French Dance

Medieval French

During the French Revolution, Theroigne de Mericourt was a commander of one of the armies of the Faubourg. In 1518 in Guienne, France, The Protestant Garrison, a group of 350 girls, built and defended fortifications. There are many more famous defenders. France had approximately 38 Celtic tribes. There is still some living there today.

Some of the same medieval dances were done all throughout Europe. The Branle came from the French word Branleu, which means, swing side to side. During the Renaissance era new French dances were introduced: the Galliards (a lively aerobic dance), Tourdions, etc. During the Baroque era more new French dances were introduced: the Minuet, Gavotte, Gigue, Musette, Rigaudon, etc. Everyone traded dances and made their own versions of some of the dances. The minuet of the 17th century came from the Branle of Poitou. It was one of the most popular court dances of the era. Originally there were only 4 Minuets: The Queens Minuet, Le Minuet de Dauphin, Le Minuet d’Exaudet, Le Minuet de la Cour (still popular today). The Rigaudon is named after a dancing master of Marseilles, who brought it from Provence. No man entered the society of pretty women, without being skilled in courtly dances.

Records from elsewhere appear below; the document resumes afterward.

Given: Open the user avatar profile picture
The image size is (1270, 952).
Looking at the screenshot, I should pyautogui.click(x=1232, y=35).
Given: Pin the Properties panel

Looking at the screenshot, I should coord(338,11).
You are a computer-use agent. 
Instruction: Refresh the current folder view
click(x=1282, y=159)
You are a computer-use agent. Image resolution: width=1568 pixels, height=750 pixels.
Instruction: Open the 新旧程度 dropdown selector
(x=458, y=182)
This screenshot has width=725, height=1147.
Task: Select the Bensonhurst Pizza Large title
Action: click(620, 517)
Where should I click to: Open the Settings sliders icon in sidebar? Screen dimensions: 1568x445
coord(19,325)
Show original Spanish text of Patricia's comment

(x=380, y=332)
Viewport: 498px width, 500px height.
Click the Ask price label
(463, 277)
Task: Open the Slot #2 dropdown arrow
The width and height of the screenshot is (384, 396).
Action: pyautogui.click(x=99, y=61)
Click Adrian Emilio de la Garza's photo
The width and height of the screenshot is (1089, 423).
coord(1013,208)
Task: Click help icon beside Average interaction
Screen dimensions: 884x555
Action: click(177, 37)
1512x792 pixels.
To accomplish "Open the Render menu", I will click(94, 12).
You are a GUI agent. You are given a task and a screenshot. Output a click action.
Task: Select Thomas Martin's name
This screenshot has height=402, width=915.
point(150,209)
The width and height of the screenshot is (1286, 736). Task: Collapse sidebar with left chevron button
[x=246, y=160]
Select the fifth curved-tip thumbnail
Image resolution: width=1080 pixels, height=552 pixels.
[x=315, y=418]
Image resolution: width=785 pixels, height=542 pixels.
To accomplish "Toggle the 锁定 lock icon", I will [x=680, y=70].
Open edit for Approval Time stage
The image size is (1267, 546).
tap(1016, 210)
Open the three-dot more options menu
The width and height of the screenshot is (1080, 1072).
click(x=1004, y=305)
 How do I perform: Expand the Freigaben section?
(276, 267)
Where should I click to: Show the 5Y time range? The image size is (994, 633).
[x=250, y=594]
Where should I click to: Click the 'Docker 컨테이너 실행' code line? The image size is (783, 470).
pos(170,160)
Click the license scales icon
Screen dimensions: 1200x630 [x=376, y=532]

The Baroque dances were in the court of Louis XIV of France. He was dedicated to the arts and developed choreographed dances for stage and court. Male and female courtiers were taught dances from and early age. The usual sequence of dances in Louie’s palace started with the Branle group dance, then the duets (one couple at a time), in sequence according to court rank. The ball ended with all dancing a Contra dance, English Reel, or Virginia Reel. Dance was more than a fun pastime. It was recognition of education and status. Louie founded the Academy of Royal Dance. Theater ballet came out of Court ballets. Cardinal Richelieu and Louis XIV developed a more dignified ballet.